[Stored items]
· · · ·

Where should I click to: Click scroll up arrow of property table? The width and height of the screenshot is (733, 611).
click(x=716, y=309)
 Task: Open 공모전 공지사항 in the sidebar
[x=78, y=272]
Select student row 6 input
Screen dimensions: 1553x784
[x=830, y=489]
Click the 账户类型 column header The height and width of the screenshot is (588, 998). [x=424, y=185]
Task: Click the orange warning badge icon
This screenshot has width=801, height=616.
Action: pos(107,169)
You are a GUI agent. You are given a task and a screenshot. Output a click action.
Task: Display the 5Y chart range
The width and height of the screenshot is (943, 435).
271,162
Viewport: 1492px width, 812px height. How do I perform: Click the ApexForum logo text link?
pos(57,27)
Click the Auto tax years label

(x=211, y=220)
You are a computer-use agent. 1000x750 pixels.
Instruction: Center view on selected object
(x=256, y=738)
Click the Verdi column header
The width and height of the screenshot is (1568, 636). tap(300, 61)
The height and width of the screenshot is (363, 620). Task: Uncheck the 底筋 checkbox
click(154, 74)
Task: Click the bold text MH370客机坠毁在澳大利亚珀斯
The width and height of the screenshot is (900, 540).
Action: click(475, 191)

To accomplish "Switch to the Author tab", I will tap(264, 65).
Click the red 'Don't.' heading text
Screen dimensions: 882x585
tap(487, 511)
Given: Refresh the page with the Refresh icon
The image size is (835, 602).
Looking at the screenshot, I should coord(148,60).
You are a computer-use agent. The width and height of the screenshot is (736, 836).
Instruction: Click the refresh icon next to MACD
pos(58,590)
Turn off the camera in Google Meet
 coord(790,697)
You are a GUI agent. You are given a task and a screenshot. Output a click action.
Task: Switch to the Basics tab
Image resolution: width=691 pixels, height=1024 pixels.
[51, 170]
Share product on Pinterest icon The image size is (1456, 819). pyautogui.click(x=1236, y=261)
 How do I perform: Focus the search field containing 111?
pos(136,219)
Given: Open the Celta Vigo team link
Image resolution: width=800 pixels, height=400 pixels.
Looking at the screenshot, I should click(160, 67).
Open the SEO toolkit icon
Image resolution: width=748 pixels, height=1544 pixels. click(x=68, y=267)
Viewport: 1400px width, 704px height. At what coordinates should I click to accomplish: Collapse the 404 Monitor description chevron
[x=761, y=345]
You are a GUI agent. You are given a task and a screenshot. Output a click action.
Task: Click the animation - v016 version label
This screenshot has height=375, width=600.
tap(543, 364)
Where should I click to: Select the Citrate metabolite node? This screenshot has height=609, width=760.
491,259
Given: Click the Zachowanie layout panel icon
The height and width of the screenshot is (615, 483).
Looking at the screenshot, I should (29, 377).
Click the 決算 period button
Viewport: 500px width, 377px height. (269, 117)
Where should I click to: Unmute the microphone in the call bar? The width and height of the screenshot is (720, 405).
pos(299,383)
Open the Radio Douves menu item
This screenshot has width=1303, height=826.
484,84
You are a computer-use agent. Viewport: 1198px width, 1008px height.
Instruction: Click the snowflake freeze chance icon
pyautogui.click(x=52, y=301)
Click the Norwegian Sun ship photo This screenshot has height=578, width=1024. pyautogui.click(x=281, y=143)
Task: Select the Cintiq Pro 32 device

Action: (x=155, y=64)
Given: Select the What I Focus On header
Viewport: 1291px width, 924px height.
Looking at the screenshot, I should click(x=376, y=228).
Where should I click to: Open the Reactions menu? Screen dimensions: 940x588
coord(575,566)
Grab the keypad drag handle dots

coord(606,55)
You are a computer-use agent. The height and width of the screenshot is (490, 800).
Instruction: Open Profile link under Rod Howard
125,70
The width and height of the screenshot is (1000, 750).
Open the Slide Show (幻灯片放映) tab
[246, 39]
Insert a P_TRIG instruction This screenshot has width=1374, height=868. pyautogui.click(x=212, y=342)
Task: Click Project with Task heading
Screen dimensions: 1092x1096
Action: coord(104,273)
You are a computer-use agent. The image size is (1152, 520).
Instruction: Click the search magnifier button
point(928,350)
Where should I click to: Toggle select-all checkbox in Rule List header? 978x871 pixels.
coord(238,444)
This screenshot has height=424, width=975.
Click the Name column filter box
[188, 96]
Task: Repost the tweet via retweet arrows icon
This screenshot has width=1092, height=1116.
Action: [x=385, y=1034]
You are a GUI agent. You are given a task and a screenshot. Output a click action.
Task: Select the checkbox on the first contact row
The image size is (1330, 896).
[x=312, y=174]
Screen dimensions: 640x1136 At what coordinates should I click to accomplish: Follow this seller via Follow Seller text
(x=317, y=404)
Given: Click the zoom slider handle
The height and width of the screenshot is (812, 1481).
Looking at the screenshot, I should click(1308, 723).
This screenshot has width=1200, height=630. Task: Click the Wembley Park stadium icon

· · · ·

### Work instruction
All records above are to be output again exactly as they stand.

### Problem solution
Where should I click to: Click scroll up arrow of property table? The width and height of the screenshot is (733, 611).
click(x=716, y=309)
 Task: Open 공모전 공지사항 in the sidebar
[x=78, y=272]
Select student row 6 input
Screen dimensions: 1553x784
[x=830, y=489]
Click the 账户类型 column header The height and width of the screenshot is (588, 998). [x=424, y=185]
Task: Click the orange warning badge icon
This screenshot has width=801, height=616.
Action: pos(107,169)
You are a GUI agent. You are given a task and a screenshot. Output a click action.
Task: Display the 5Y chart range
The width and height of the screenshot is (943, 435).
271,162
Viewport: 1492px width, 812px height. How do I perform: Click the ApexForum logo text link?
pos(57,27)
Click the Auto tax years label

(x=211, y=220)
You are a computer-use agent. 1000x750 pixels.
Instruction: Center view on selected object
(x=256, y=738)
Click the Verdi column header
The width and height of the screenshot is (1568, 636). tap(300, 61)
The height and width of the screenshot is (363, 620). Task: Uncheck the 底筋 checkbox
click(154, 74)
Task: Click the bold text MH370客机坠毁在澳大利亚珀斯
The width and height of the screenshot is (900, 540).
Action: click(475, 191)

To accomplish "Switch to the Author tab", I will tap(264, 65).
Click the red 'Don't.' heading text
Screen dimensions: 882x585
tap(487, 511)
Given: Refresh the page with the Refresh icon
The image size is (835, 602).
Looking at the screenshot, I should coord(148,60).
You are a computer-use agent. The width and height of the screenshot is (736, 836).
Instruction: Click the refresh icon next to MACD
pos(58,590)
Turn off the camera in Google Meet
 coord(790,697)
You are a GUI agent. You are given a task and a screenshot. Output a click action.
Task: Switch to the Basics tab
Image resolution: width=691 pixels, height=1024 pixels.
[51, 170]
Share product on Pinterest icon The image size is (1456, 819). pyautogui.click(x=1236, y=261)
 How do I perform: Focus the search field containing 111?
pos(136,219)
Given: Open the Celta Vigo team link
Image resolution: width=800 pixels, height=400 pixels.
Looking at the screenshot, I should click(160, 67).
Open the SEO toolkit icon
Image resolution: width=748 pixels, height=1544 pixels. click(x=68, y=267)
Viewport: 1400px width, 704px height. At what coordinates should I click to accomplish: Collapse the 404 Monitor description chevron
[x=761, y=345]
You are a GUI agent. You are given a task and a screenshot. Output a click action.
Task: Click the animation - v016 version label
This screenshot has height=375, width=600.
tap(543, 364)
Where should I click to: Select the Citrate metabolite node? This screenshot has height=609, width=760.
491,259
Given: Click the Zachowanie layout panel icon
The height and width of the screenshot is (615, 483).
Looking at the screenshot, I should (29, 377).
Click the 決算 period button
Viewport: 500px width, 377px height. (269, 117)
Where should I click to: Unmute the microphone in the call bar? The width and height of the screenshot is (720, 405).
pos(299,383)
Open the Radio Douves menu item
This screenshot has width=1303, height=826.
484,84
You are a computer-use agent. Viewport: 1198px width, 1008px height.
Instruction: Click the snowflake freeze chance icon
pyautogui.click(x=52, y=301)
Click the Norwegian Sun ship photo This screenshot has height=578, width=1024. pyautogui.click(x=281, y=143)
Task: Select the Cintiq Pro 32 device

Action: (x=155, y=64)
Given: Select the What I Focus On header
Viewport: 1291px width, 924px height.
Looking at the screenshot, I should click(x=376, y=228).
Where should I click to: Open the Reactions menu? Screen dimensions: 940x588
coord(575,566)
Grab the keypad drag handle dots

coord(606,55)
You are a computer-use agent. The height and width of the screenshot is (490, 800).
Instruction: Open Profile link under Rod Howard
125,70
The width and height of the screenshot is (1000, 750).
Open the Slide Show (幻灯片放映) tab
[246, 39]
Insert a P_TRIG instruction This screenshot has width=1374, height=868. pyautogui.click(x=212, y=342)
Task: Click Project with Task heading
Screen dimensions: 1092x1096
Action: coord(104,273)
You are a computer-use agent. The image size is (1152, 520).
Instruction: Click the search magnifier button
point(928,350)
Where should I click to: Toggle select-all checkbox in Rule List header? 978x871 pixels.
coord(238,444)
This screenshot has height=424, width=975.
Click the Name column filter box
[188, 96]
Task: Repost the tweet via retweet arrows icon
This screenshot has width=1092, height=1116.
Action: [x=385, y=1034]
You are a GUI agent. You are given a task and a screenshot. Output a click action.
Task: Select the checkbox on the first contact row
The image size is (1330, 896).
[x=312, y=174]
Screen dimensions: 640x1136 At what coordinates should I click to accomplish: Follow this seller via Follow Seller text
(x=317, y=404)
Given: Click the zoom slider handle
The height and width of the screenshot is (812, 1481).
Looking at the screenshot, I should click(1308, 723).
This screenshot has width=1200, height=630. Task: Click the Wembley Park stadium icon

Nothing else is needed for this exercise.